Many people who are born at this time, have chosen to enter into a challenging time in history, to be a helper. A light worker can be identified by taking on challenging circumstances and following it through to completion, or transformation.

In order to transform suffering, one has to enter the energy form of the suffering; the greatest healing happens from within the same vibrational frequency. Sometimes the healing manifests within the body, sometimes it doesn’t. Sometimes the heart comes to completion and the body dies. Some of the most profound healings happen when people face their mortality. To limit the concept of healing to the physical body is reductive. Some of the deepest healings I’ve witnessed were when people were working with life-threatening illnesses that were degenerative and irreversible.

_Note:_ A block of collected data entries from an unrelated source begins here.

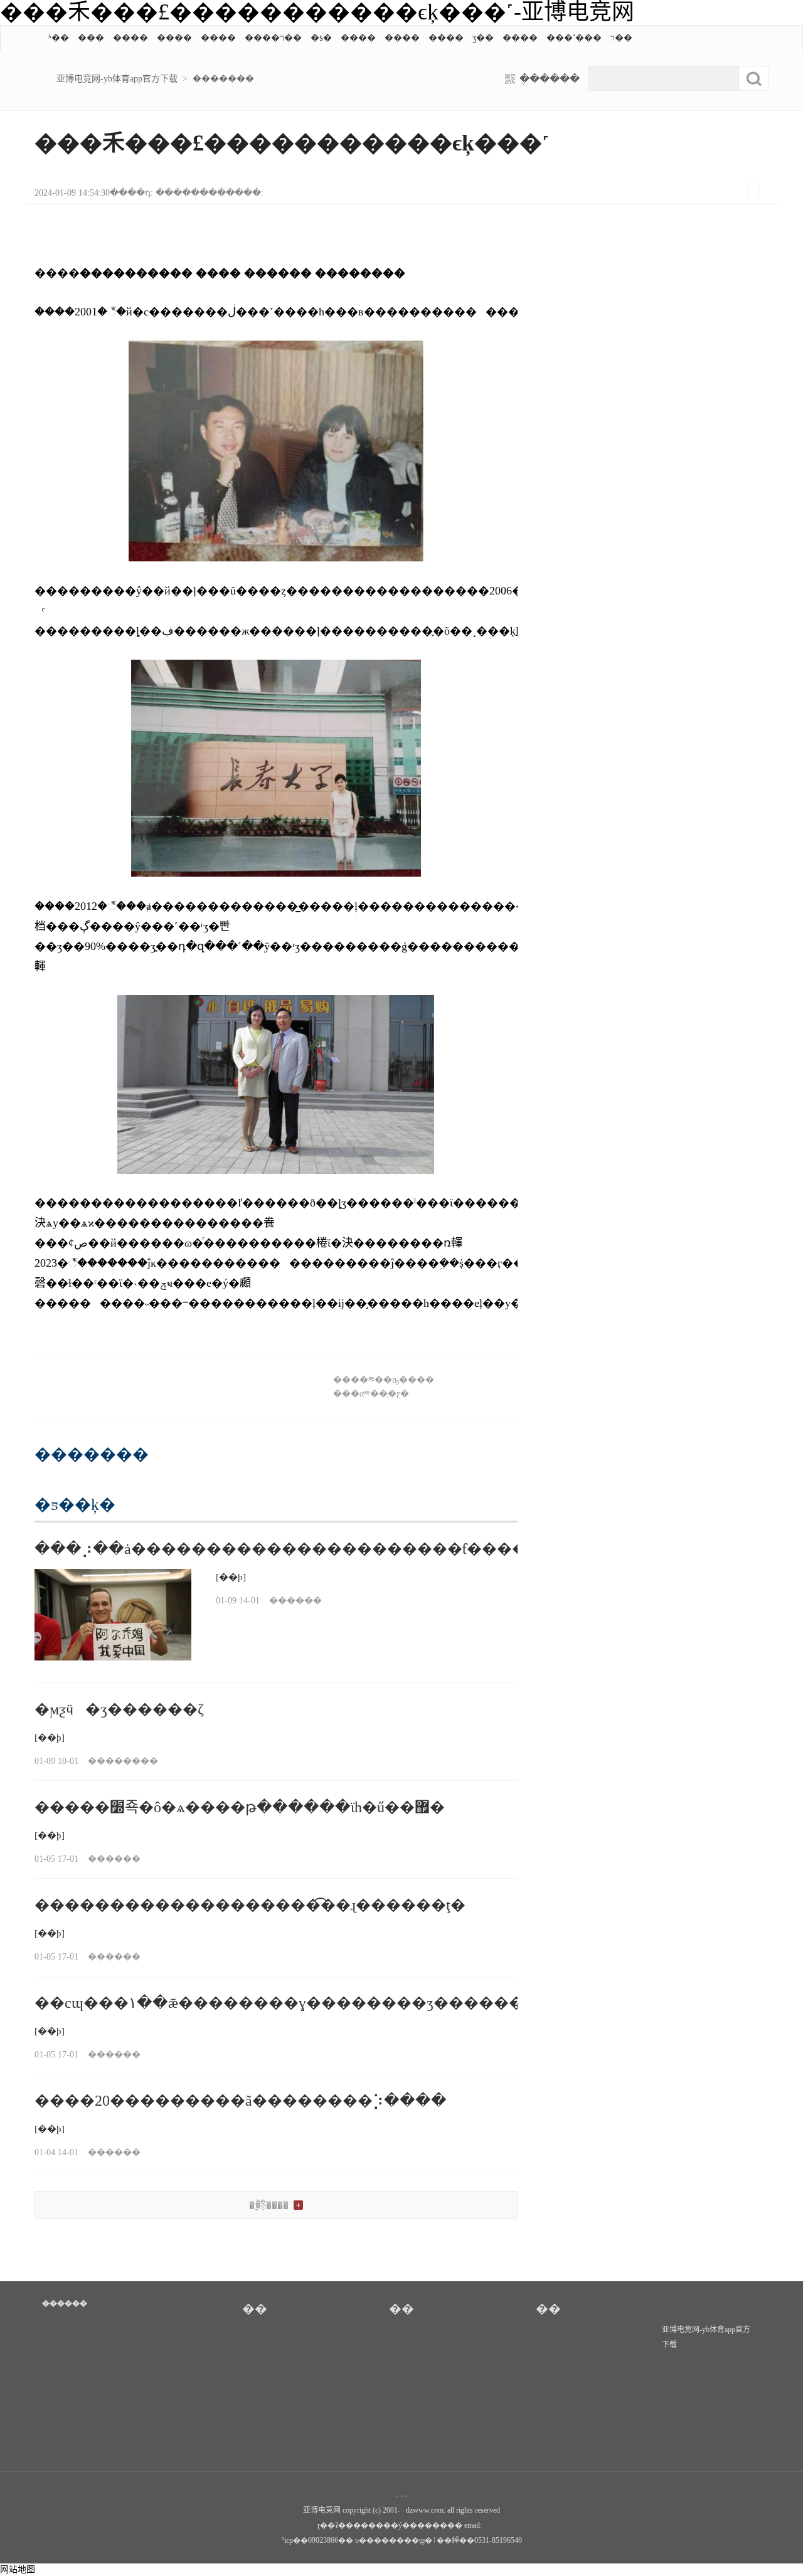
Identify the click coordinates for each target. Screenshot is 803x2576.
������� (223, 78)
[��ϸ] (231, 1577)
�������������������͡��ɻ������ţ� (250, 1905)
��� (91, 38)
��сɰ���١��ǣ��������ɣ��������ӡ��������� (302, 2003)
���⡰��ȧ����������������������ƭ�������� (311, 1549)
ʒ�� (483, 38)
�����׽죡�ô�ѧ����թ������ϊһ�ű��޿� (240, 1807)
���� (130, 38)
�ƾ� (321, 38)
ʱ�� (58, 38)
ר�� (621, 38)
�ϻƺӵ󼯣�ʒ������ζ (119, 1709)
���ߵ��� (574, 38)
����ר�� (273, 38)
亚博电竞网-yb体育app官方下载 (117, 78)
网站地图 (17, 2569)
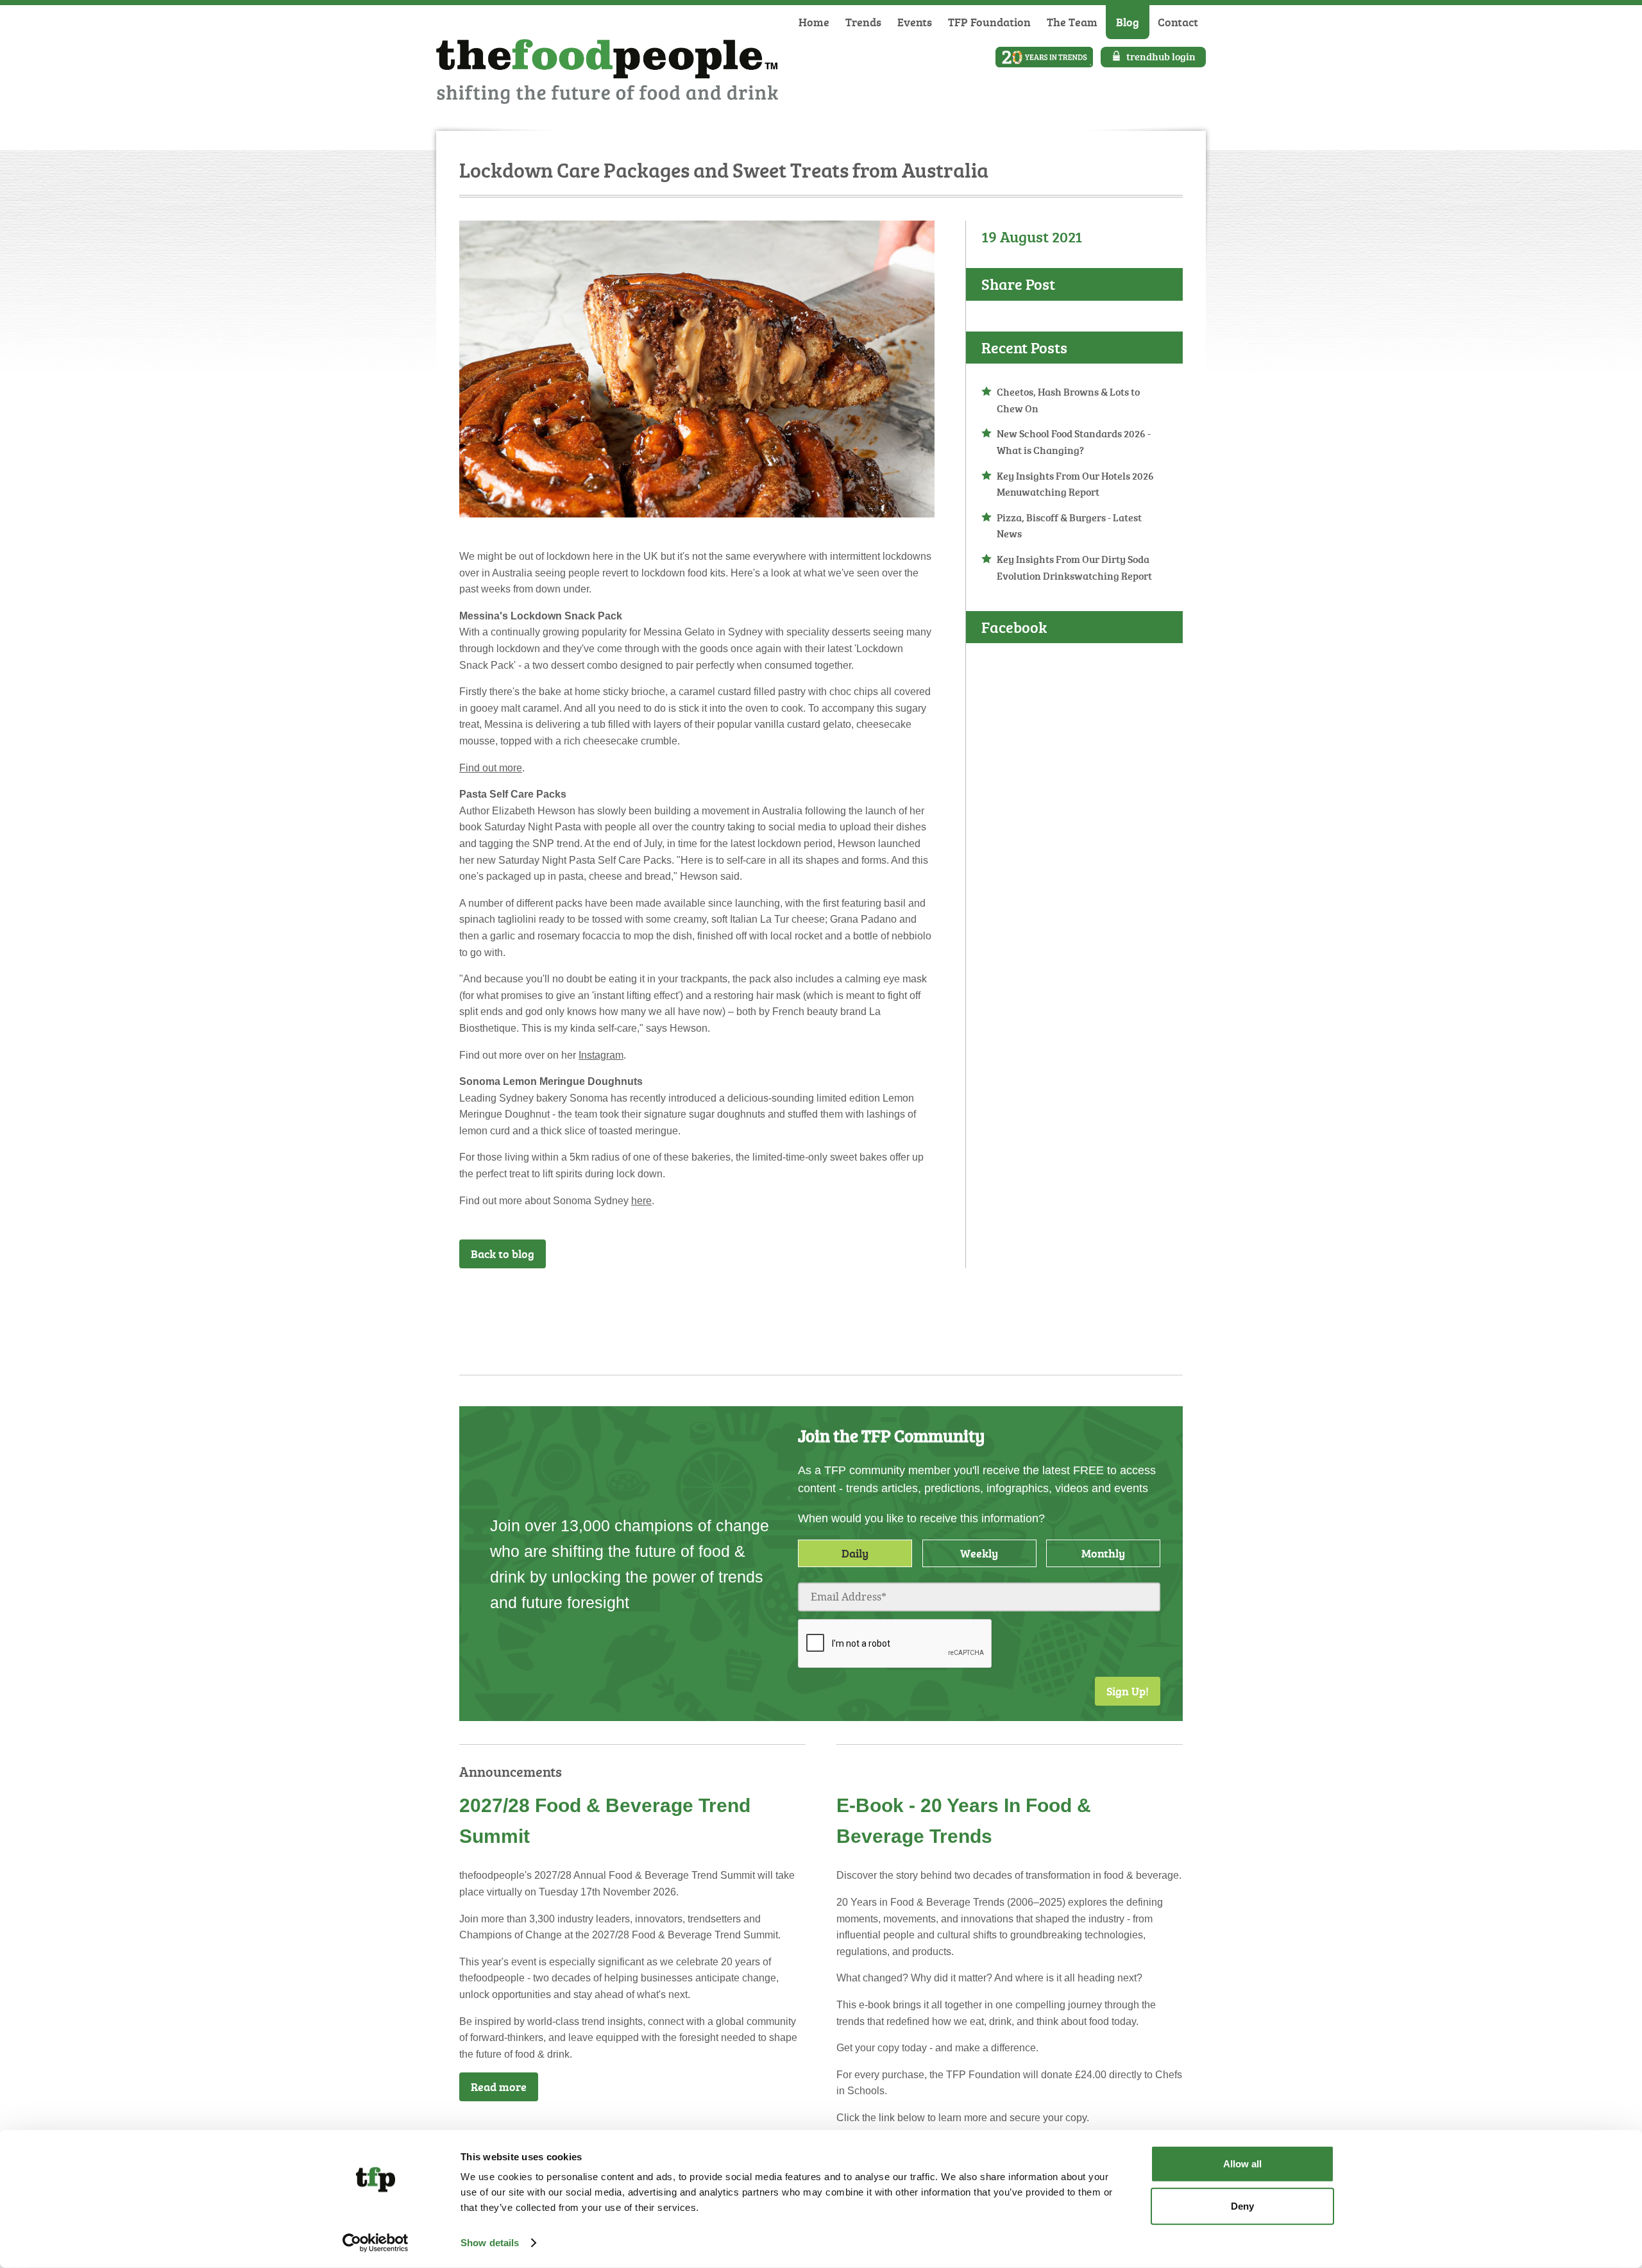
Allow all (1242, 2163)
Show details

Some people believe that certain souls choose to take on significant challenges in order to move themselves and their soul families forward in their evolutionary trajectory. If this sort of curriculum is consciously chosen by the higher self and physical healing is not a part of the program,   and acceptance and joy can be attained, the transformational value is immeasurable.

There are many who believe in the orthodoxy of the “law of attraction.” This is a valid truth, but one needs to consider that sometimes the soul attracts what is in the individual’s highest good, not necessarily what the ego wants. My ego would never have chosen this curriculum. But, in retrospect, and in view of the bigger picture prospective, I acknowledge my courage and growth and the evolution of those my life has touched.

Healing is a complex, mysterious and Sacred Journey. In expanding one’s understanding of true healing, our soul’s capacity for love and empathy expands. And, according to me, my fellow travelers and the Hokey Pokey, that’s what it’s all about.